• **Directions for this task**
The complete set of records below must be repeated precisely as given.

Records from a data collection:

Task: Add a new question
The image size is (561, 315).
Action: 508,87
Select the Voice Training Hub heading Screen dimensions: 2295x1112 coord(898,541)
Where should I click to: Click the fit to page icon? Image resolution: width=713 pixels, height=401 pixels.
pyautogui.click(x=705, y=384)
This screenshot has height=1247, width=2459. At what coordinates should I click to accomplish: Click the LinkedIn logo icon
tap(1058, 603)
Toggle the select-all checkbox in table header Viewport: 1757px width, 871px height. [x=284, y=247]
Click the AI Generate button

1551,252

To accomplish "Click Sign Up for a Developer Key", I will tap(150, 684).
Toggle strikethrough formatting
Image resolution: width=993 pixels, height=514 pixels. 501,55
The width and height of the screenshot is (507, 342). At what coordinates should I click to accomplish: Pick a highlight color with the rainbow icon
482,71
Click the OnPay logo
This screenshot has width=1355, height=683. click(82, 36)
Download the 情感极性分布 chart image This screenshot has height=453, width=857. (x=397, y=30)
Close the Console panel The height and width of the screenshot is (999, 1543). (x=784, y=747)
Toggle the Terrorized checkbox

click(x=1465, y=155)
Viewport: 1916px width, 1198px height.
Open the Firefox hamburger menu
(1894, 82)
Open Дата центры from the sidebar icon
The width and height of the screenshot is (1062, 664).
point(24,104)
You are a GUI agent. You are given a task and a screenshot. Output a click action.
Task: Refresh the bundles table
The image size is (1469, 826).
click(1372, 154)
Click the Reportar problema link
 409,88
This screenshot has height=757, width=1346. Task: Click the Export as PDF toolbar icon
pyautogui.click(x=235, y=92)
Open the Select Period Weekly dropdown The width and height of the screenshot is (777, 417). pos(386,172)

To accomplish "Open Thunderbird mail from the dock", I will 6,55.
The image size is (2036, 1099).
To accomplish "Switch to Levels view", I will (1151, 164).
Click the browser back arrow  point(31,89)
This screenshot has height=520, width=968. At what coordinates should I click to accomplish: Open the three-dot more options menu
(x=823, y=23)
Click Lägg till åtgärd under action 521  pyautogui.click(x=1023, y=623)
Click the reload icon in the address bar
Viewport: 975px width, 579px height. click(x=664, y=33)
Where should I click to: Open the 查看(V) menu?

• **Answer section**
Task: Add a new question
The image size is (561, 315).
Action: 508,87
Select the Voice Training Hub heading Screen dimensions: 2295x1112 coord(898,541)
Where should I click to: Click the fit to page icon? Image resolution: width=713 pixels, height=401 pixels.
pyautogui.click(x=705, y=384)
This screenshot has height=1247, width=2459. At what coordinates should I click to accomplish: Click the LinkedIn logo icon
tap(1058, 603)
Toggle the select-all checkbox in table header Viewport: 1757px width, 871px height. [x=284, y=247]
Click the AI Generate button

1551,252

To accomplish "Click Sign Up for a Developer Key", I will tap(150, 684).
Toggle strikethrough formatting
Image resolution: width=993 pixels, height=514 pixels. 501,55
The width and height of the screenshot is (507, 342). At what coordinates should I click to accomplish: Pick a highlight color with the rainbow icon
482,71
Click the OnPay logo
This screenshot has width=1355, height=683. click(82, 36)
Download the 情感极性分布 chart image This screenshot has height=453, width=857. (x=397, y=30)
Close the Console panel The height and width of the screenshot is (999, 1543). (x=784, y=747)
Toggle the Terrorized checkbox

click(x=1465, y=155)
Viewport: 1916px width, 1198px height.
Open the Firefox hamburger menu
(1894, 82)
Open Дата центры from the sidebar icon
The width and height of the screenshot is (1062, 664).
point(24,104)
You are a GUI agent. You are given a task and a screenshot. Output a click action.
Task: Refresh the bundles table
The image size is (1469, 826).
click(1372, 154)
Click the Reportar problema link
 409,88
This screenshot has height=757, width=1346. Task: Click the Export as PDF toolbar icon
pyautogui.click(x=235, y=92)
Open the Select Period Weekly dropdown The width and height of the screenshot is (777, 417). pos(386,172)

To accomplish "Open Thunderbird mail from the dock", I will 6,55.
The image size is (2036, 1099).
To accomplish "Switch to Levels view", I will (1151, 164).
Click the browser back arrow  point(31,89)
This screenshot has height=520, width=968. At what coordinates should I click to accomplish: Open the three-dot more options menu
(x=823, y=23)
Click Lägg till åtgärd under action 521  pyautogui.click(x=1023, y=623)
Click the reload icon in the address bar
Viewport: 975px width, 579px height. click(x=664, y=33)
Where should I click to: Open the 查看(V) menu?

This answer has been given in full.